BEGIN

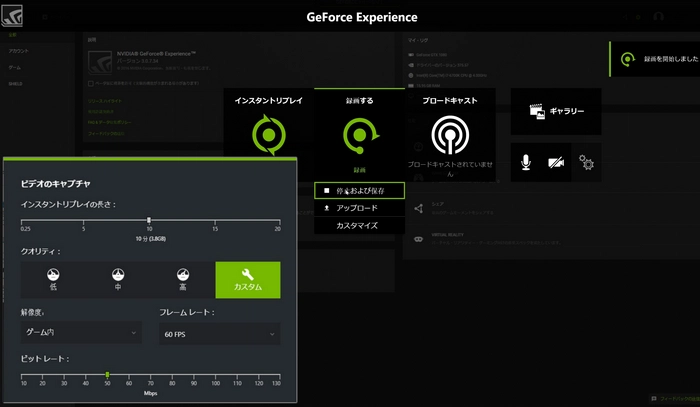This screenshot has width=700, height=407.
Task: Select the 中 (Medium) quality preset
Action: 118,279
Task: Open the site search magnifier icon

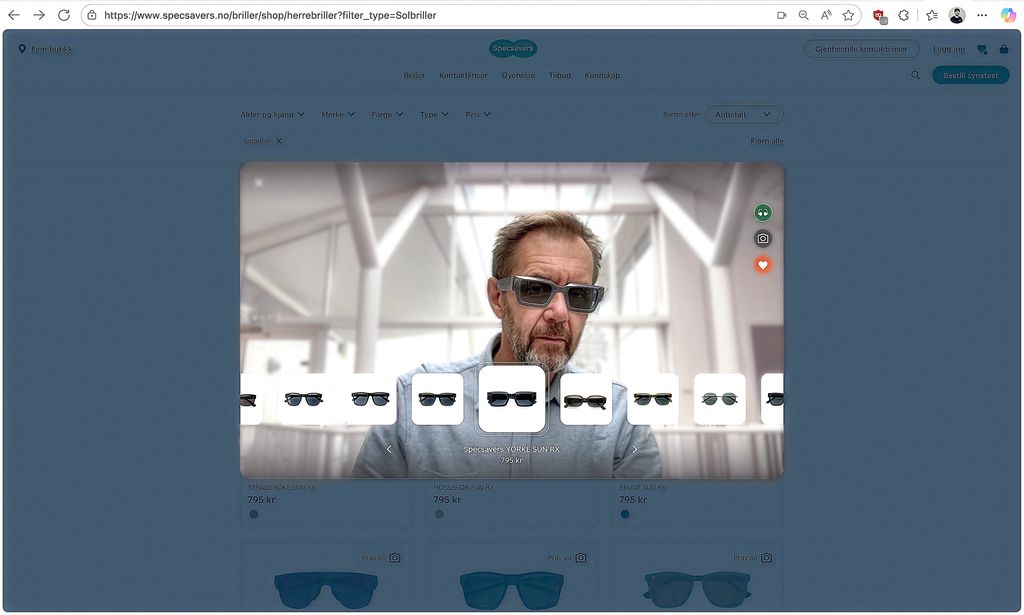Action: point(915,75)

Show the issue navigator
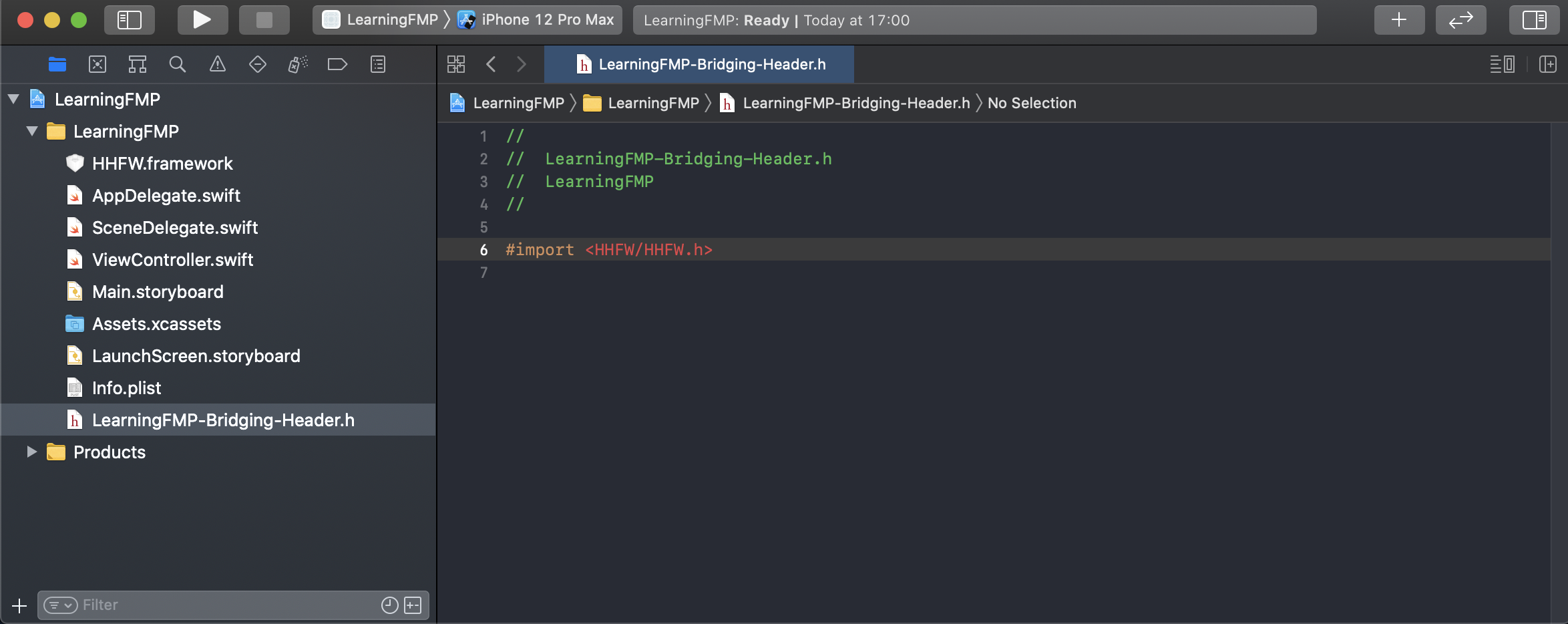(218, 64)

END

Output, exactly and only: the line containing "Task: Open the site search magnifier icon", the last line of the listing above, and every line in between. Leave the pictures out.

Task: Open the site search magnifier icon

Action: point(915,75)

Show the issue navigator
(218, 64)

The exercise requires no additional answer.